Sağırgarı: Çilmahmudun ikinci hanımı Kamile. İhsaniye/Demirli köyünden, dilsiz olduğu için böyle lakaplanmış. Kocasının ölümünden sonra köyüne dönmüş.

sağırgulağı: Köy içinde duvar kenarlarında çıkan, tohumları uyuşturucu etkili bir ot.

Sağırisa: İşofun küçük oğlu İsa Okutan, 1938-1996.

Sağırmalim: Eğret Mektebi Başöğretmenlerinden Hasan Hüseyin Tekin.

Sağırmamut: Omarcıkların Ahmetçavuşun oğlu Mahmut Arslan, 1915-1984.

Sağırmemet: Hacımuratın büyük oğlu Mehmet Azbay. 1891 Yılında doğdu. Tekmurat, Mantarosman ve İbrahim Azbay’ın babasıdır; 1950’de vefat etti.

Sağıroğlu: Sağırların Salih oğlu Mehmet Sancak. 1909 Yılında doğdu, Alosmanhocanın küçüğüdür. Ayrıca Sağırlar sülalesinde bu lakapla anılan tek kişidir. Sağıroğlunuñsüleyman diye bilinen Süleyman Sancak’ın babasıdır, 1968’de vefat etti.

Sağırömer: Patlakların Ahmet oğlu Ömer Patlar. 1908 Yılında doğdu, İsmail Patlar ve Davılcının abileri; Celep ve Badıvanın babalarıdır, 1974’te vefat etti.

Sağırüseyin: 1.Daldalların Ömerçavuşun oğlu Hüseyin Honça. 1901 Yılında doğdu, Hasan Honça ve Kipilin arasında ortancadır. Ayrıca Gocayörük, Eşeniñömer ve Gocibanın babasıdır, 1970’te vefat etti. Yılıkların Mehmet oğlu Tenikeci Hüseyin Öztürk; 1929-1997.

Saka: Çakırköylü Hüseyin oğlu Ali Atay. 1879 Yılında doğdu, askerlikteki görevi sebebiyle böyle lakaplandı. Hüseyin, Abdurrahman ve Kelbekirin babasıdır. 1950’de vefat etti.

sakalı ağarasıca: Büyüklerin, küçük oğlanlara söylediği güzel bir ilenç sözü.

Sakallı: 1.Apdıramanların Güdükmehmet Işılak. On yıldan fazla süren askerliği zamanında bile sakalını kesmemiş. Bu yüzden köydeki lakaplarından biri de Sakallı imiş. 2.Çorcalıların Gavureyübün büyük oğlu Devrişmehmet Aydın. Birinci lakabı Devriş ise ikincisi Sakallı idi.
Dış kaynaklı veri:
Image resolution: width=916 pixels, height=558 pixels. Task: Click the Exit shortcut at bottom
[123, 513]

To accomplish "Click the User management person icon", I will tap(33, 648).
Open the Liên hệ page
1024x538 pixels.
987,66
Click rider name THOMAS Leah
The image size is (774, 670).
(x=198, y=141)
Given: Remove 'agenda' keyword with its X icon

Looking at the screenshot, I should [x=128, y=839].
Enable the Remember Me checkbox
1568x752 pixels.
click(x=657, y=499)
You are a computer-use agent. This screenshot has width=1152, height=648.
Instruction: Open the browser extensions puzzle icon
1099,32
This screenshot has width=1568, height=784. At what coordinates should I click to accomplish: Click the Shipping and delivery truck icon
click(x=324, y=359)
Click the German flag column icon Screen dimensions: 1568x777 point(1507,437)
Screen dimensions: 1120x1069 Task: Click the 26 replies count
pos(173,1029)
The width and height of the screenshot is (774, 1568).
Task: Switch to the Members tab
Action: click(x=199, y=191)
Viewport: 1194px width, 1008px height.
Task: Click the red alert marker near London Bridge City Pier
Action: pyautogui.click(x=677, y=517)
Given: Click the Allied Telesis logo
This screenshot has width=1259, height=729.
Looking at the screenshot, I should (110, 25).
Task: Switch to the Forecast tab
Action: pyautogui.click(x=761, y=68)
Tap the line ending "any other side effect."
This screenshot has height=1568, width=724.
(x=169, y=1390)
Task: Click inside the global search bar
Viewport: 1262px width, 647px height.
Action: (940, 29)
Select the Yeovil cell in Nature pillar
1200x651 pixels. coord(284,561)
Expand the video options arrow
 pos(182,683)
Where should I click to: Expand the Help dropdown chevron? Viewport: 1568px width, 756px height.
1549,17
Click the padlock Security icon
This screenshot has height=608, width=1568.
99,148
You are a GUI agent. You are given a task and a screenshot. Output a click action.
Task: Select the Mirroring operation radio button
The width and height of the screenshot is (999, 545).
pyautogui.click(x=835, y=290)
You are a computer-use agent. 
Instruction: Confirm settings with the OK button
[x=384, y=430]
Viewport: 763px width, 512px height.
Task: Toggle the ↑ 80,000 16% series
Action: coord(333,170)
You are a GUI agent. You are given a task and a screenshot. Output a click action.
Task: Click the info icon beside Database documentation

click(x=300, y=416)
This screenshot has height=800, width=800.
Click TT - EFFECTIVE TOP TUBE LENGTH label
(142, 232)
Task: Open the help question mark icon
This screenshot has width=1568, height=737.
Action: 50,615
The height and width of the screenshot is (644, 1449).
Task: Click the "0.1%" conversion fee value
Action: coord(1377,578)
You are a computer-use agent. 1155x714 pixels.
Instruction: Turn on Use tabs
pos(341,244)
sakâmetlik: İstenmeyen durum, sakatlık, kötü sonuç. (Aman bi sakâmetlik çıkmasıñ)

saket: Engelli, özürlü, sakat.

Sakızcı: Hacımahmutların Mehmet oğlu Hüseyin Öztürk. Tenikeci İbrahim’in emmisi, Takguşun babasıdr, 1876 yılında doğdu. Havaların Odada helva yapmışlar; ama tutmamış, sakız gibi olmuş. O günden sonra lakabı böyle, 1944’te vefat etti.

sakızlı/sakızlı ümmet: Gereksiz yere konuyu ve sözü uzatan.

sal: tabut

salahana: Çok gezen, salak, budala kimse.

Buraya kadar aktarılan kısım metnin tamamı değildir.